Richter transformation, usually a diffuse large B-cell lymphoma developing in a person with CLL, remains a challenging entity, but novel regimens look promising, as described at the 2022 Pan Pacific Lymphoma Conference by Matthew S. Davids, MD, MMSc, Associate Professor of Medicine at Harvard Medical School and Director of Clinical Research in the Division of Lymphoma at Dana-Farber Cancer Institute, Boston.1
“As we’ve gotten better at treating CLL, we’ve unfortunately had to deal with Richter transformation,” Dr. Davids said. “With conventional regimens, this condition has a poor prognosis, with median overall survival only 6 to 12 months, but there are some promising future treatment options.”
Who Develops Richter Transformation?
Risk factors associated with Richter transformation (some more strongly than others) include certain germline genotypes, somatic genetic events (especially involving TP53 dysfunction, c-Myc activation, CDKN2A deletion, and trisomy 12 with NOTCH1 mutation), treatment of chronic lymphocytic leukemia (CLL) with purine analogs plus alkylating agents, some clinical factors (bulky lymphadenopathy, Rai stage III–IV), and certain biological characteristics (especially certain stereotyped B-cell receptors or unmutated IGHV VH4-39).

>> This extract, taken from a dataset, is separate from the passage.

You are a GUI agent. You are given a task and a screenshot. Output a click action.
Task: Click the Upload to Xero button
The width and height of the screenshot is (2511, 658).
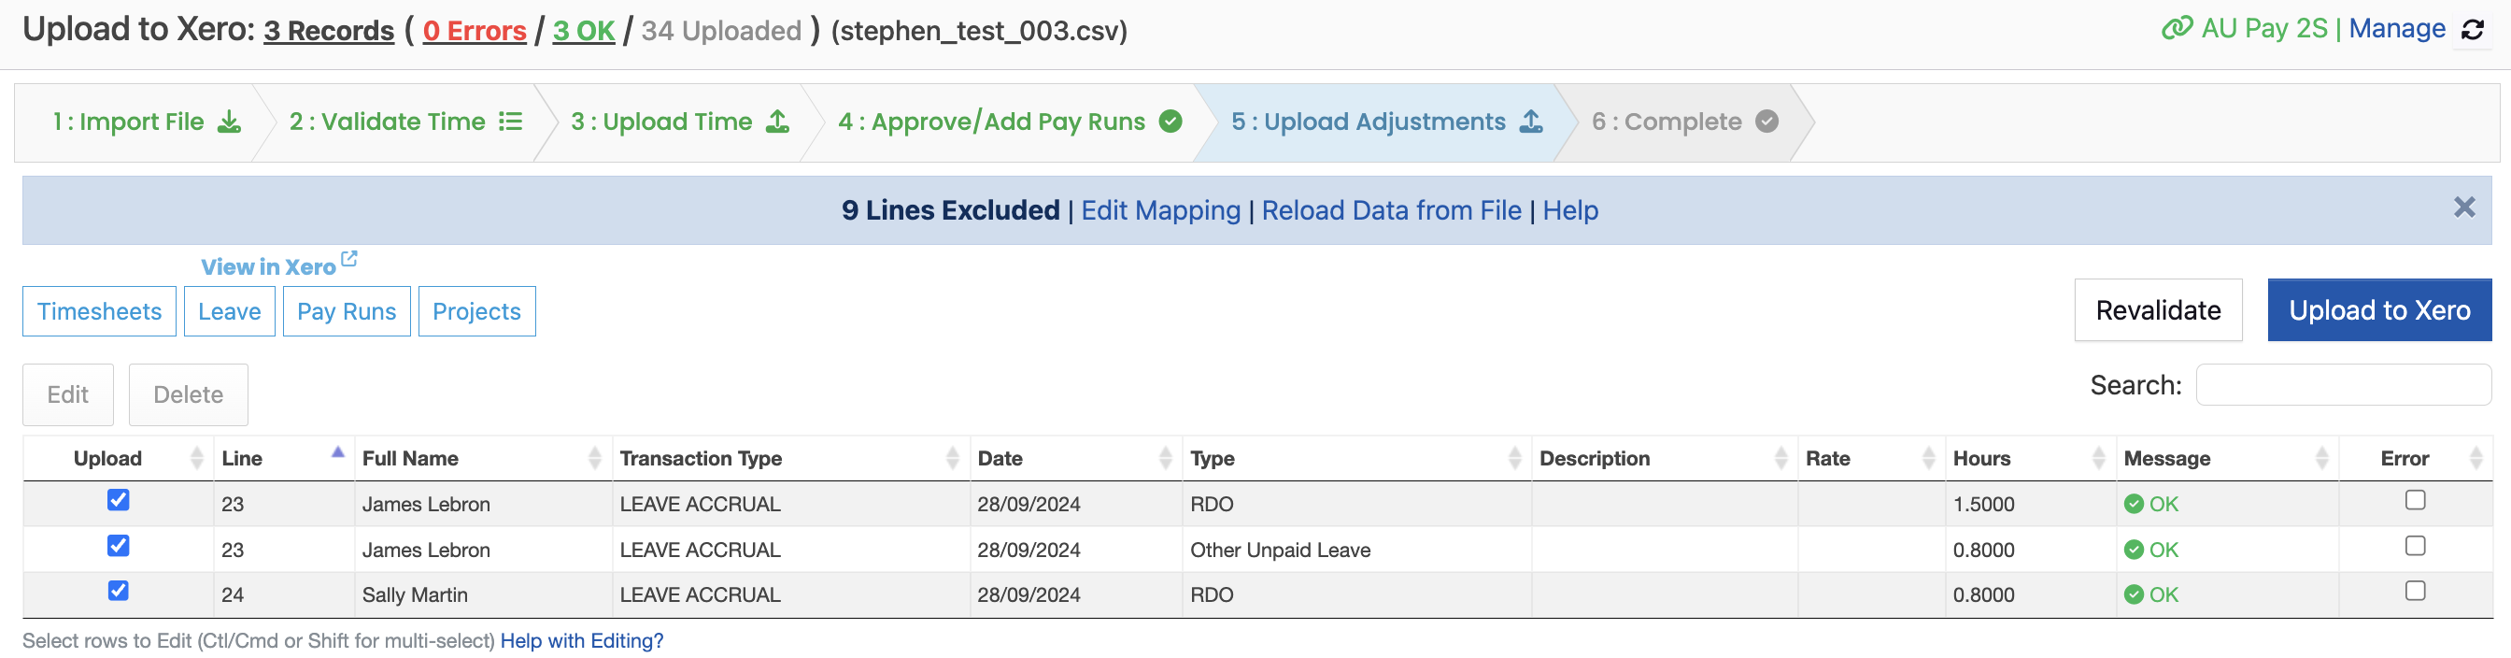[2379, 311]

Matthew S. Davids, MD, MMSc
“Historically, we’ve seen the highest rates of Richter transformation in patients who have been through multiple rounds of treatment for CLL,” he said. “Clinically, Richter transformation can be suspected in the patient with CLL who develops rapid clinical deterioration, fever in the absence of infection, rapid and discordant growth of lymph nodes, and/or a sudden and excessive rise in lactate dehydrogenase levels. They are all clues that Richter transformation could be present.”
Incidence and Prognosis
Most published series place the incidence of Richter transformation at 3% to 4%. Prognosis is poor; in large databases, median overall survival has been shown to be 8 months2 to 9.5 months.3 However, in a “real-world analysis” led by Dr. Davids, which included patients previously treated for CLL with targeted agents, median overall survival was only 3.3 months.4
Whether Richter transformation is clonally related to CLL or unrelated influences prognosis. Most cases are clonally related, and such patients have particularly poor outcomes. About 20% of patients have clonally unrelated Richter transformation, and their outcomes are similar to those in de novo diffuse large B-cell lymphoma (DLBCL) “and therefore better,” he noted. In clinical practice, distinguishing between these two entities is challenging. Although there are some prognostic scoring systems, outcomes for most patients are poor, regardless of their scores on these algorithms, Dr. Davids added.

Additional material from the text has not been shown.